It’s the end of reading week, I had three essays to write and I’m sitting here (evidently not writing an essay) with a few paragraphs of two essays written. Torn between procrastinating for the sake of it and genuinely disinterested, I realised the nerdy but brilliant reason I have been struggling; I am uninspired.
For any undergrads reading this, I do have the advantage of being a postgrad and therefore have three years of weekly essays to fall back on. After a year off, the adjustment to a big move to London and the freedom of a reading week (something I didn’t have at my previous university), the creative juices haven’t been forthcoming. Then I remembered – the biggest hindrance to a decent essay is the pressure to get the essay written. Here’s the trick:
Don’t write. Sit back. Think. Think some more. Then brainstorm something in a form which probably only makes sense to you (or maybe doesn’t even do that but you can find your great ideas in there somewhere).
The reality is; you’re going to have to write this essay. It’s probably not your first and it definitely won’t be your last. Make it interesting. Do you think something radical? Unsure? Run with it (as long you can reasonably back it up). Critique that leading academic, crack out some Brexit/Trump references: they’re your ideas, make them work.

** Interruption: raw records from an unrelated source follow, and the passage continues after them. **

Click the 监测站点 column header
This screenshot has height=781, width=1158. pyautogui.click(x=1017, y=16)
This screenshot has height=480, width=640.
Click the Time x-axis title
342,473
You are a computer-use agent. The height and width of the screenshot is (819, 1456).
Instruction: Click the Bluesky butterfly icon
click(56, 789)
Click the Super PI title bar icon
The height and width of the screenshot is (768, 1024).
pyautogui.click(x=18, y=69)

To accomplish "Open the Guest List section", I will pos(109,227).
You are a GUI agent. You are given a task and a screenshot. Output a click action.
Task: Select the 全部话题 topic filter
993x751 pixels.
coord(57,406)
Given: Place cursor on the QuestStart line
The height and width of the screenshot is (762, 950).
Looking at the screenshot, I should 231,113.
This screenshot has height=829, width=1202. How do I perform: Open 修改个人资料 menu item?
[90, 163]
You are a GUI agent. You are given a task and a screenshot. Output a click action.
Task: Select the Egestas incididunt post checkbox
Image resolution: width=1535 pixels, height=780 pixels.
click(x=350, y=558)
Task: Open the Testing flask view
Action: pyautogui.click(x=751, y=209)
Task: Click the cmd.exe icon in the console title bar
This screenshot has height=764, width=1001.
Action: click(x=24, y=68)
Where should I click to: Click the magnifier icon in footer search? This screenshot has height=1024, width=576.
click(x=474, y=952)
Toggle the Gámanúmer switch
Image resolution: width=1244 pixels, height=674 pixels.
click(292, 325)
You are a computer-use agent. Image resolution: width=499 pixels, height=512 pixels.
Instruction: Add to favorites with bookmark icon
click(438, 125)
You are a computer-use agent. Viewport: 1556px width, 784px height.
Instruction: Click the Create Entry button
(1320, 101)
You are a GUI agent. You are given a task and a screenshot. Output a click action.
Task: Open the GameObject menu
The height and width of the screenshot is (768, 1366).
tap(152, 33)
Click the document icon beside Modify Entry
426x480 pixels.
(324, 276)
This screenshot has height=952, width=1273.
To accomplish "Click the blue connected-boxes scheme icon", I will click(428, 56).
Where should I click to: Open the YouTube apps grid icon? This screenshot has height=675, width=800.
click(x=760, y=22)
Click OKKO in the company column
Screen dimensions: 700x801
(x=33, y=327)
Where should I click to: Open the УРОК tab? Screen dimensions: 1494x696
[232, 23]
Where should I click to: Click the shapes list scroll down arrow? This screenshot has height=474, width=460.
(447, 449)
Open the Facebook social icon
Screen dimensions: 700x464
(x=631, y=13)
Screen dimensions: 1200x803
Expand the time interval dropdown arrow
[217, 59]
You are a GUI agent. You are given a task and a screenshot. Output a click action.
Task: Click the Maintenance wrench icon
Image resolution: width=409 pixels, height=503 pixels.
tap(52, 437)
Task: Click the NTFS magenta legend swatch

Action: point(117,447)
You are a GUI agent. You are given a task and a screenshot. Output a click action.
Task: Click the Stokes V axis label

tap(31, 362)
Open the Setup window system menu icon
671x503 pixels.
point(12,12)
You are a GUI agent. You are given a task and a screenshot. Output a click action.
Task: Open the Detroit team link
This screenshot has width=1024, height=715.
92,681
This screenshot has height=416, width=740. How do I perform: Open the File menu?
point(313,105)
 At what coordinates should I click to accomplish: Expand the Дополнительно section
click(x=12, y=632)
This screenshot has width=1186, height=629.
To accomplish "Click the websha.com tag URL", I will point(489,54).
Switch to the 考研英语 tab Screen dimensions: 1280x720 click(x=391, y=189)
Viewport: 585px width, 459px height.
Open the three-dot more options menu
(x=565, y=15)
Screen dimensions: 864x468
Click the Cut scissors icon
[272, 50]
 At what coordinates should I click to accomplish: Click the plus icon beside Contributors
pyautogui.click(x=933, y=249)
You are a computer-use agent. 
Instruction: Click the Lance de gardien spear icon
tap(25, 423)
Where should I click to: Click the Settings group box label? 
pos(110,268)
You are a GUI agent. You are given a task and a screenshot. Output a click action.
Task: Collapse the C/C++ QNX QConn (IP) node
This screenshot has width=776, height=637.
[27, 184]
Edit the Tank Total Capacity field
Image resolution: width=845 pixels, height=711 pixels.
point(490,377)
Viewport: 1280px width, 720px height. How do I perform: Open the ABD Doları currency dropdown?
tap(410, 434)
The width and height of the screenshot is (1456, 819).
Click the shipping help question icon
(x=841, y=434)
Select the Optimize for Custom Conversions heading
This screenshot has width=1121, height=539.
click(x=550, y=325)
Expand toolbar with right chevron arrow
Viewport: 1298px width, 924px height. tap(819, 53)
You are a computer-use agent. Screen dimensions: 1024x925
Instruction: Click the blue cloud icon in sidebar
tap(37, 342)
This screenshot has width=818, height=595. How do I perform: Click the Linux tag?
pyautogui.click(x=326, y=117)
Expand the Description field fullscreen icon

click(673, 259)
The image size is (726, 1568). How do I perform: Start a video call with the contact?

You don’t want to read something boring, your tutor certainly doesn’t. Whether this is a formative reading week essay or a more important one later on – enjoy the process. We may not get as excited as all these crazy academics we surround ourselves with at LSE, but we were selected for a reason and we chose our courses for a reason. We also chose social sciences, so unless you’re an economist explaining an equation – take advantage of the ‘flexibility’ aka ‘no one really has the right answer anyway’.